Les chercheurs ont basé leur cadre sur des tomodensitogrammes tridimensionnels au lieu d’images bidimensionnelles. Les tomodensitogrammes offrent un niveau de détail beaucoup plus élevé, résultant en un meilleur modèle. Ils ont utilisé 9 573 tomodensitogrammes de 3 336 patients collectés dans 23 hôpitaux situés en Chine et au Royaume-Uni.

Les chercheurs ont également dû atténuer les biais causés par les différents ensembles de données et ont utilisé l’apprentissage fédéré pour former un modèle d’IA mieux généralisé, tout en préservant la confidentialité de chaque centre de données dans un cadre collaboratif.

Pour une comparaison équitable, les chercheurs ont validé tous les modèles sur les mêmes données, sans chevauchement avec les données d’entraînement.
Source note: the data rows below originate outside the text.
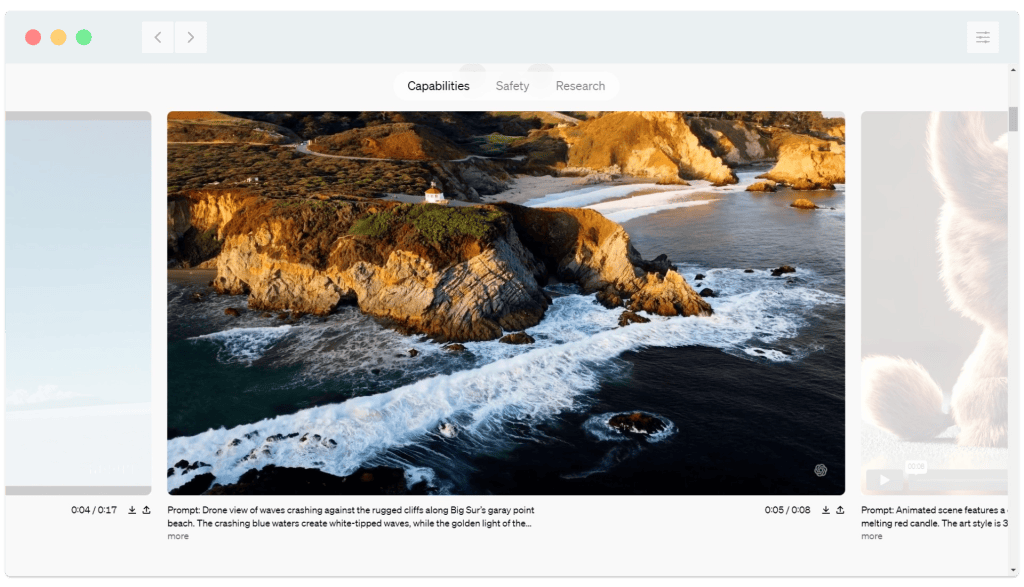Click the OpenAI logo watermark on video
Viewport: 1024px width, 587px height.
820,470
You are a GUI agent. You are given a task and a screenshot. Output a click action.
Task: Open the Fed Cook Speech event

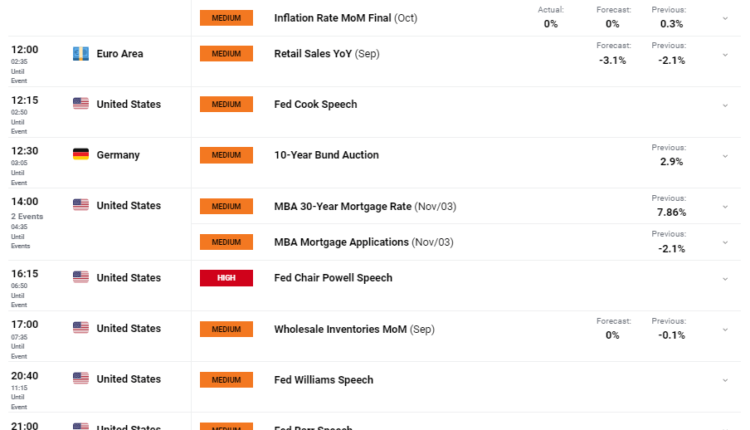click(315, 104)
L’équipe a demandé à un groupe de radiologues de faire des prédictions diagnostiques sur la base du même ensemble de tomodensitogrammes et de comparer la précision des modèles d’IA et des professionnels humains.
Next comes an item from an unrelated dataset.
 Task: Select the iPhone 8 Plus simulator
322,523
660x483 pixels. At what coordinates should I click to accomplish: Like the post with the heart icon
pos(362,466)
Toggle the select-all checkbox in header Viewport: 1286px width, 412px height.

Les chercheurs affirment que leur modèle est utile non seulement pour COVID-19, mais pour toute autre maladie pouvant être diagnostiquée à l’aide d’un scanner. « La prochaine fois qu’il y aura une pandémie, et il y a tout lieu de croire qu’il y en aura, nous serons dans une bien meilleure position pour exploiter rapidement les techniques d’IA afin de pouvoir comprendre les nouvelles maladies plus rapidement », a déclaré M. Wang.

« Nous avons montré que le cryptage des données médicales est possible, nous pouvons donc créer et utiliser ces outils tout en préservant la confidentialité des patients au-delà des frontières internes et externes », a déclaré le Dr Roberts. « En travaillant avec d’autres pays, nous pouvons faire bien plus que nous ne pouvons le faire seuls. »

Les chercheurs collaborent maintenant avec le nouveau centre de l’OMS pour le renseignement sur les pandémies et les épidémies, pour explorer la possibilité de faire progresser les cadres de soins de santé numériques préservant la confidentialité.


Les modèles d’apprentissage automatique pour diagnostiquer le COVID-19 ne sont pas encore adaptés à une utilisation clinique : étude


Plus d’information:
Xiang Bai et al, Faire progresser le diagnostic COVID-19 avec une collaboration préservant la confidentialité en intelligence artificielle, Nature Machine Intelligence (2021). DOI : 10.1038/s42256-021-00421-z

Fourni par l’Université de Cambridge

Citation: Un nouveau modèle améliore la précision de l’apprentissage automatique dans le diagnostic COVID-19 tout en préservant la confidentialité (2021, 16 décembre) récupéré le 16 décembre 2021 à partir de https://techxplore.com/news/2021-12-accuracy-machine-covid-diagnosis-privacy .html

Ce document est soumis au droit d’auteur. En dehors de toute utilisation équitable à des fins d’étude ou de recherche privée, aucune partie ne peut être reproduite sans l’autorisation écrite. Le contenu est fourni seulement pour information.